Everything in them is about grief and they need to share that grief with family and friends

Words on a website expressing sympathy can never take the place of a familiar face in front of you, not least the face of someone who has travelled a distance and maybe from the past, who arrives in the line and leaves a feeling of breathlessness in those who grieve and afterwards marvel at “how good it was of Frank or Maureen to travel all that distance”.

This only serves to remind them how loved they are and how much was thought of the one they grieve.

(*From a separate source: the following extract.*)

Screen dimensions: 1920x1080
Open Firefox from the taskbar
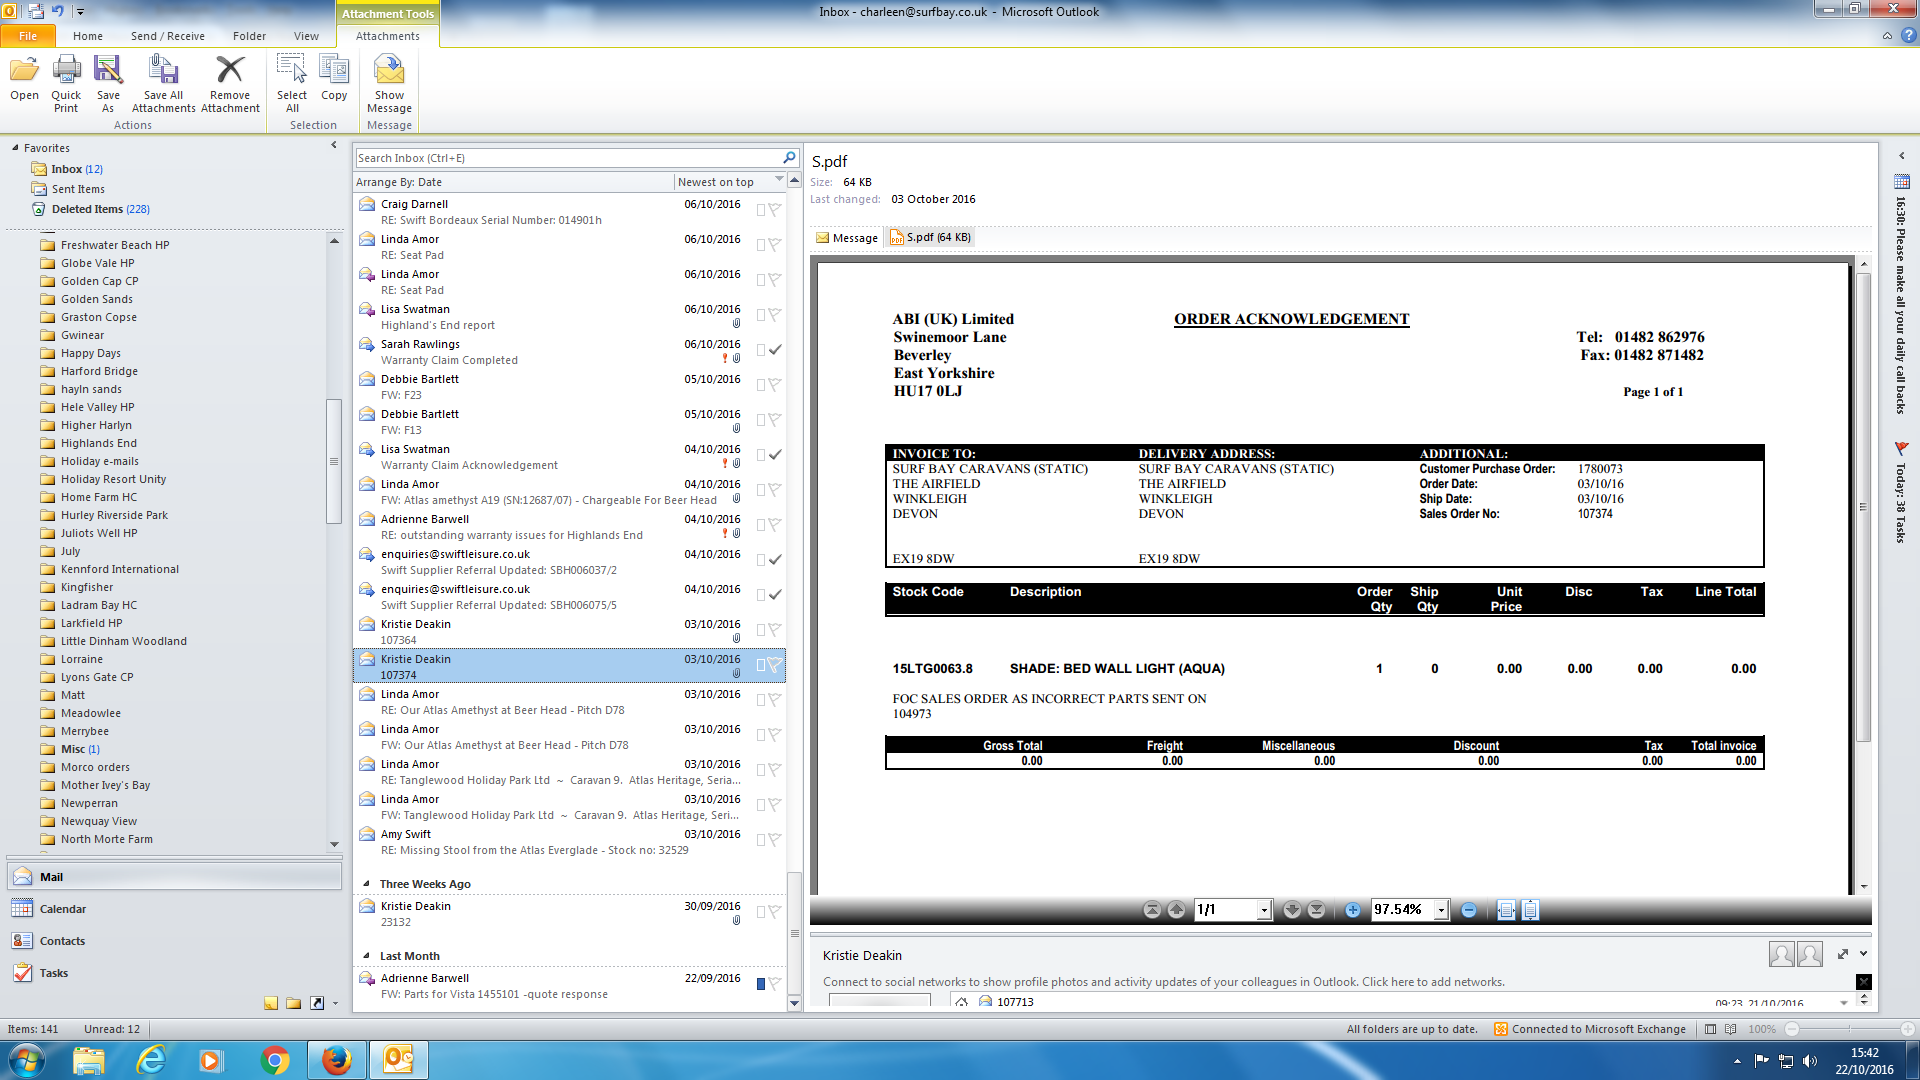tap(337, 1059)
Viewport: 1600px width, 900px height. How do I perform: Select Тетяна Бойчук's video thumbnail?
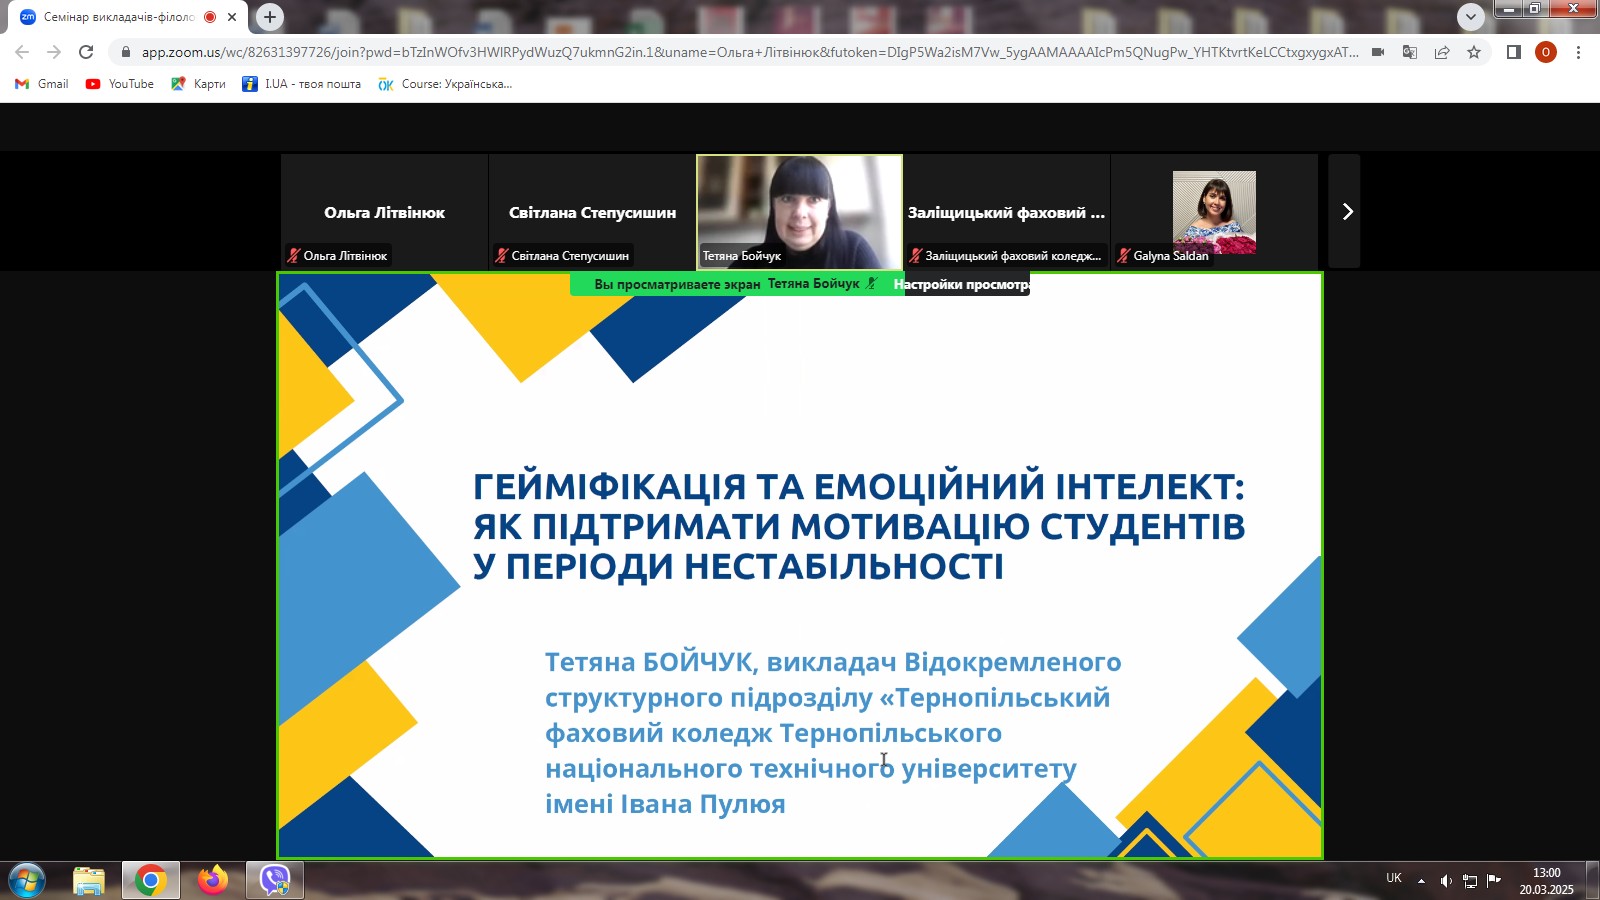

In this current reality, I cannot help but think of the way we normally respond to a death in the community. It is as if the absolute best in us comes alive at a time of death. Houses are taken over by neighbours. Food is prepared in other kitchens and taken to the home of the grieving family. Car parking and outside lighting are set up and monitored and volunteers are there without even being asked. Nothing that can be done is left undone.

Showing solidarity

It truly is strange then, as a priest, not to be able to meet with families before or after the funeral. It is sad not to be able to hear them speak of the one who has died and, from that speaking, get a sense of the person, of how much he or she was loved and the difference he or she made.

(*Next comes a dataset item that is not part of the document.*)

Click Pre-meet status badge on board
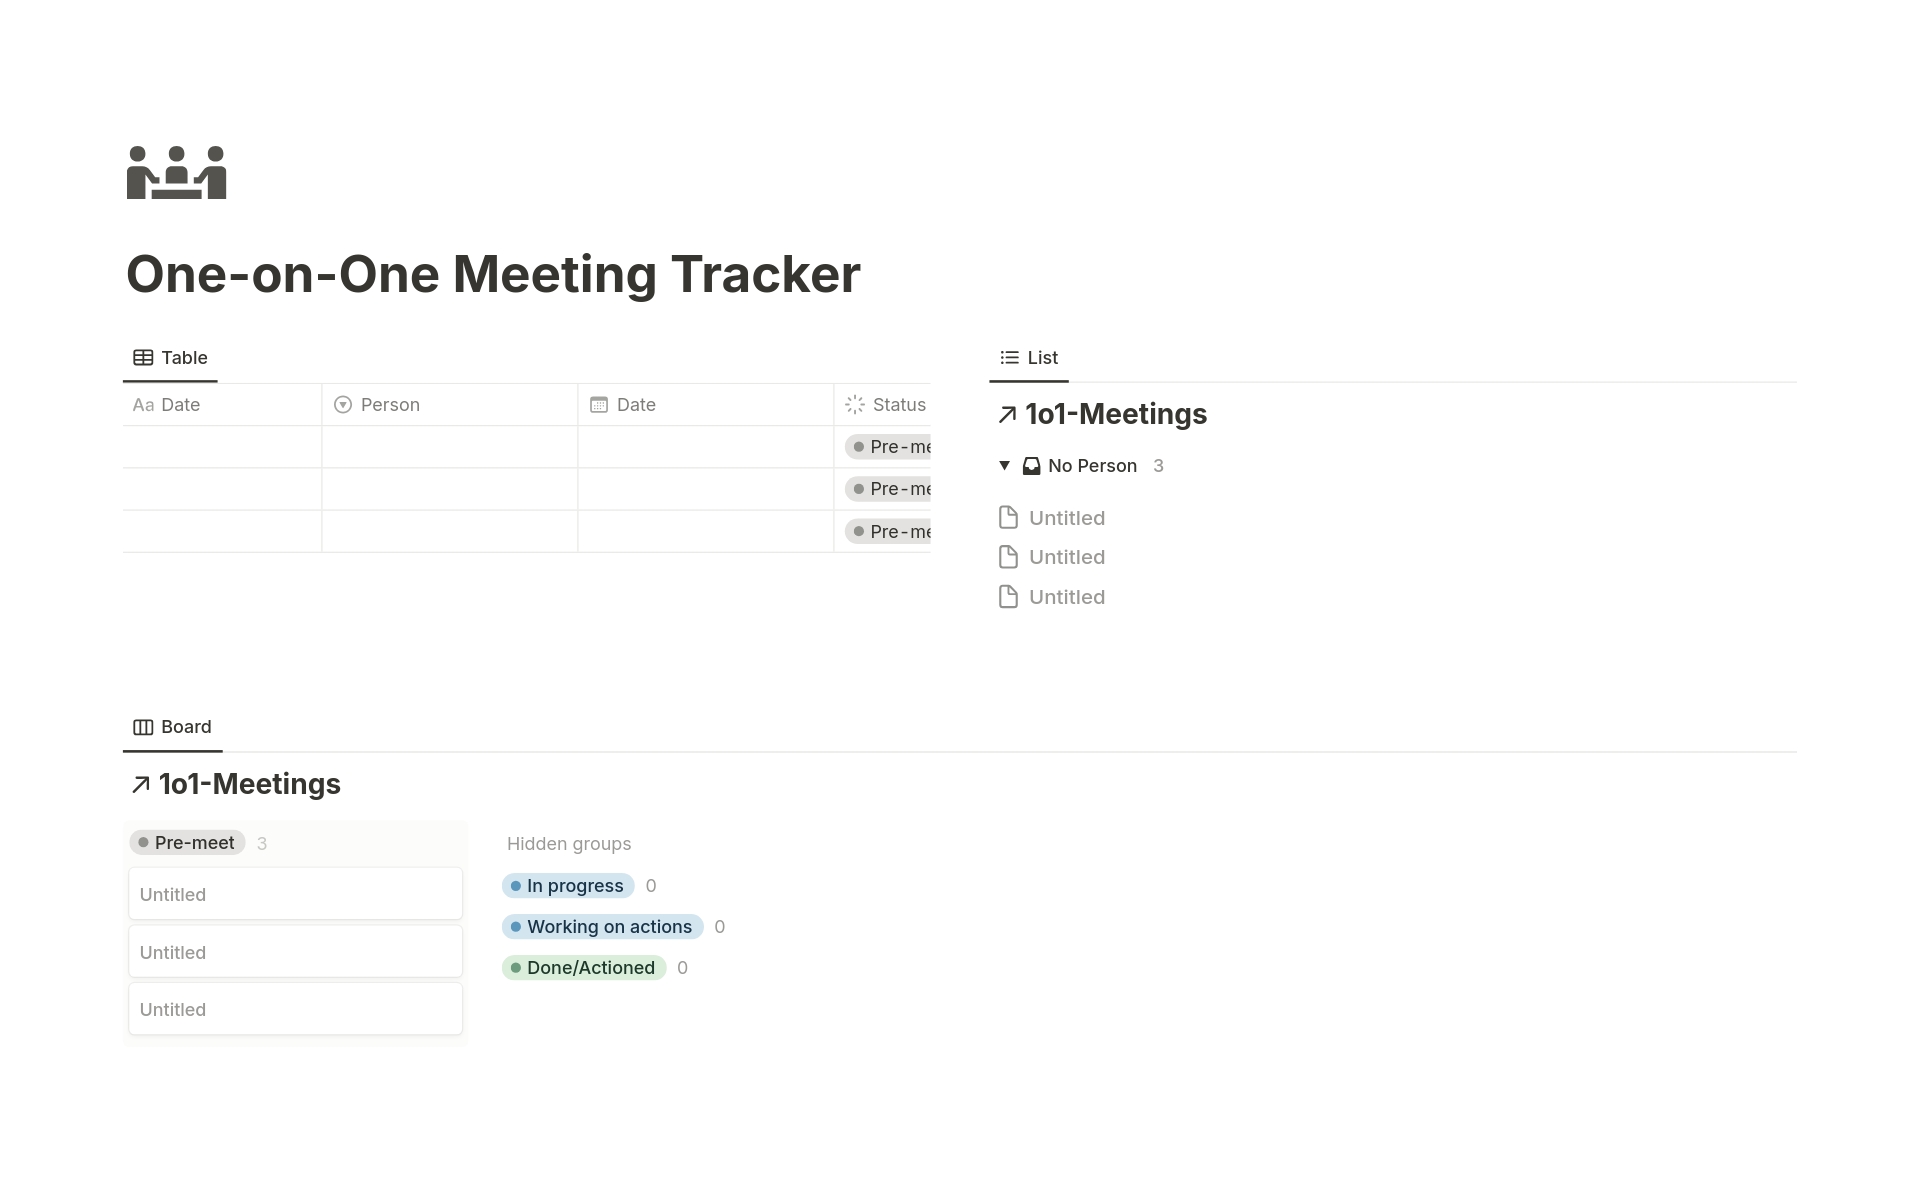1920x1199 pixels. click(185, 843)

Neighbours stand on the edge of the road, light up their houses and just want to be there to respect the dead

Despite that, I have been amazed at how people accept the current situation and adapt. Amazed too, and proud of neighbours who have found ways of showing solidarity through standing on the edge of the road, lighting up their houses or just wanting to be there in some way that respects the one who has died, supports the family and keeps within the restrictions that Covid-19 has imposed.

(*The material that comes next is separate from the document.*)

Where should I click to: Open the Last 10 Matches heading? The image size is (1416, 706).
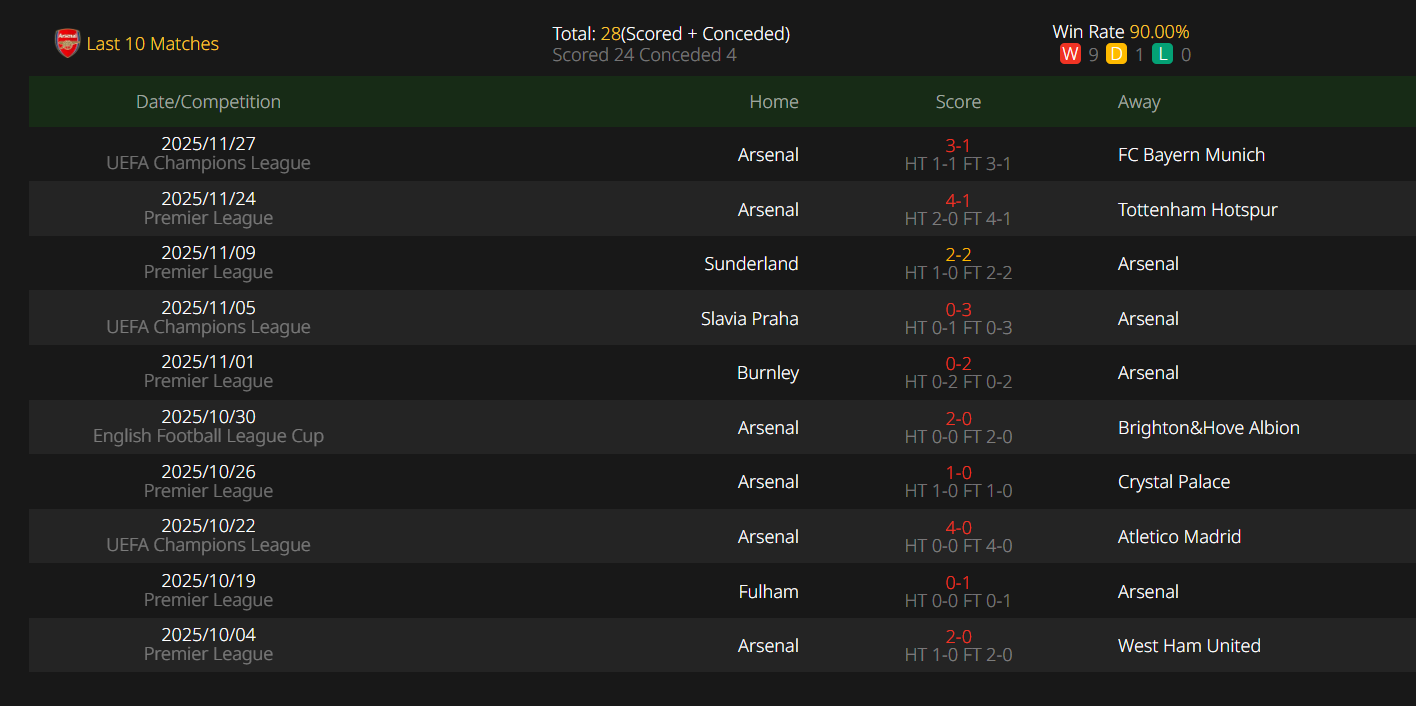pos(152,44)
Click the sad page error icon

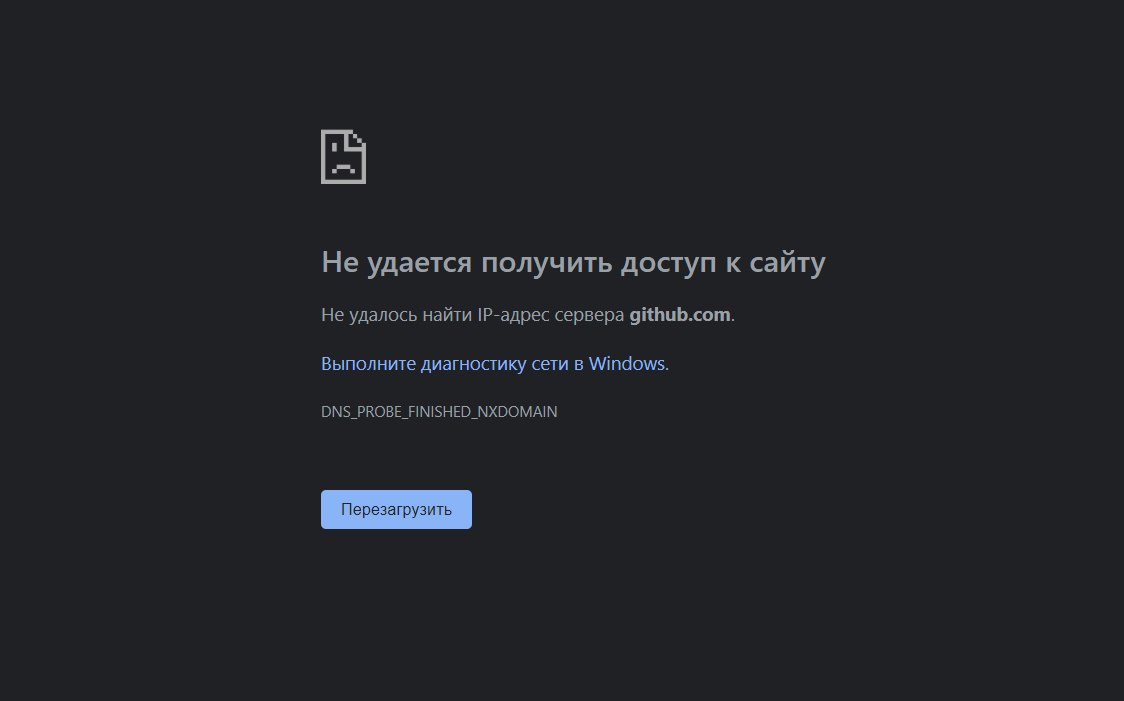(343, 157)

Those I encountered have been so graceful in grief and my hope for them is that the gap left through the absence of neighbours and extended family is somehow bridged by the prayers we have offered together and the respect shown to all who have died in these strange and challenging times.

I think of the line from the song Danny Boy "You'll come and find the place where I am lying and kneel and say an Ave there for me..."

We will find the place, say the Ave and, we will remember.